First, God created this wisdom before He created the world: “When there were no depths, [wisdom] was brought forth” (8:24). God made this wisdom, so it is something distinct from His eternal attribute of wisdom. While it is distinct, God delighted in it and used it to frame the world and to establish order.
Second, this wisdom is available all across the world. It is by wisdom that “all the judges of the earth [rule]” (8:16). This means that rulers from Asia to the Americas had access to wisdom even before the special revelation of God was available to them. That’s why wisdom’s call is universal and goes out to all youth everywhere. They all have access to it.
God used wisdom to create the universe, and He integrated its principles into the created order. We can call this wisdom “creational norms,” the principles God embedded in the creational order. And if we learn them, we can use them to live well.
As Christian parents, we can use the principles of Proverbs 8 in a least three ways:
1. Study creation
Teaching our children principles of algebra and physics is not incompatible with teaching them the “things of God.” As we study God’s good creation and apply it, we are learning from God’s general revelation.
We should not put algebra and serving God at odds with each other. They go hand in hand. For example, the good Samaritan had learned the best medical practices of his time. When he had the opportunity, he used that knowledge of creational norms to serve. If he hadn’t learned those principles, he would have been severely limited in how he could serve.
We should make learning creational norms in math, science, history, and language arts an important part of our homeschooling.
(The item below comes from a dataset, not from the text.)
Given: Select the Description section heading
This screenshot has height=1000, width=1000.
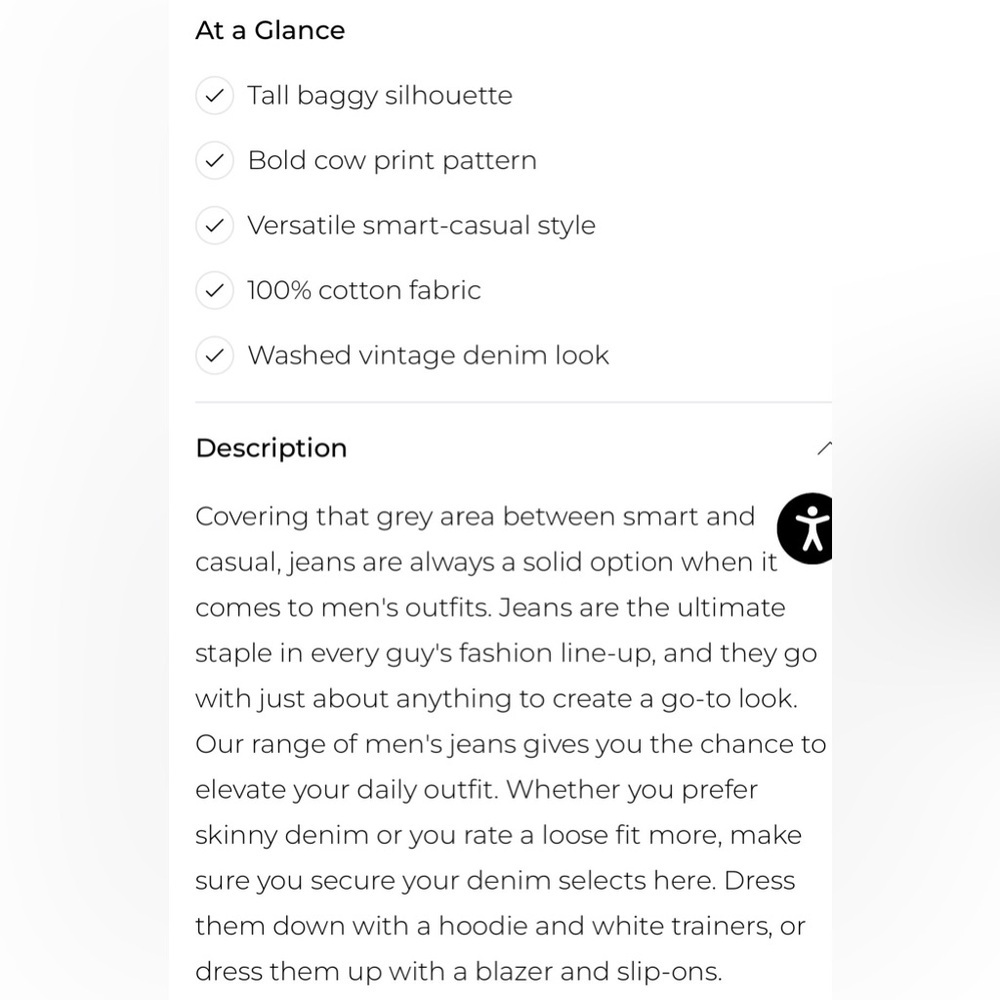Looking at the screenshot, I should tap(271, 448).
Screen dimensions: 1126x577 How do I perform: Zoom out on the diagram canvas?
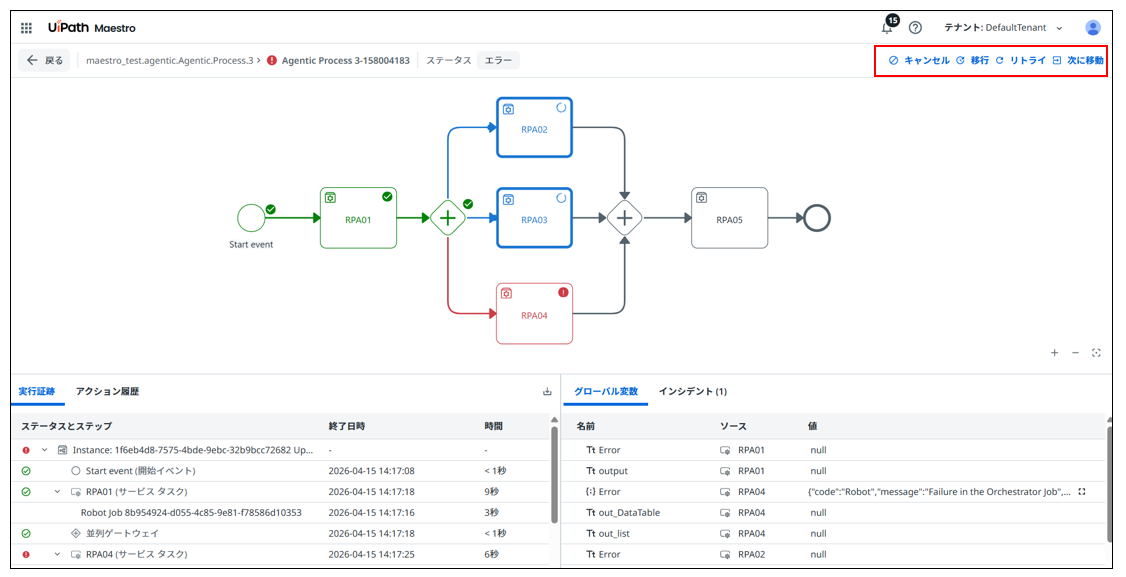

Because creational norms are more valuable than “choice gold” (8:10).
2. Listen to authority
At their best, our children are “simple,” and at their worst they are “fools” (8:5). Wisdom’s words then are, “Hearken unto me” and “Hear instruction, and be wise” (8:32–33). If children are going to heed wisdom’s call, they must forsake their own way and listen to their authorities.
As parents, we can set the example of listening. We can listen to more experienced homeschool parents. We can learn about best practices for teaching children. Whenever we learn principles about how life works best in God’s world, we are learning creational norms. And we’re setting an example for our children.
3. Resist evil influence
There’s nothing “perverse” about God’s wisdom (8:8). In contrast, secular experts discovering and teaching creational norms often twist them to suit their own worldview. They teach evolution, for example, so they can pretend they’re free from God.
Wherever we gain wisdom from general revelation, we need Scripture to guide, correct, and straighten out what has been twisted by the wicked.
At the end of Proverbs 8 we see wisdom standing at the city gates urging children and teens to listen to her. Her teaching through creation is more valuable than precious metals. “For whoso findeth [her] findeth life, and shall obtain favour of the Lord” (8:35).
Fools try to live life as though creation doesn’t teach. Perhaps they’re spendthrifts, or maybe they don’t think they need to plow in the winter. Then they find trouble.
So, as we seek to diligently teach our children the ways of God, let’s not forget His teaching through His creation because those who find wisdom find life.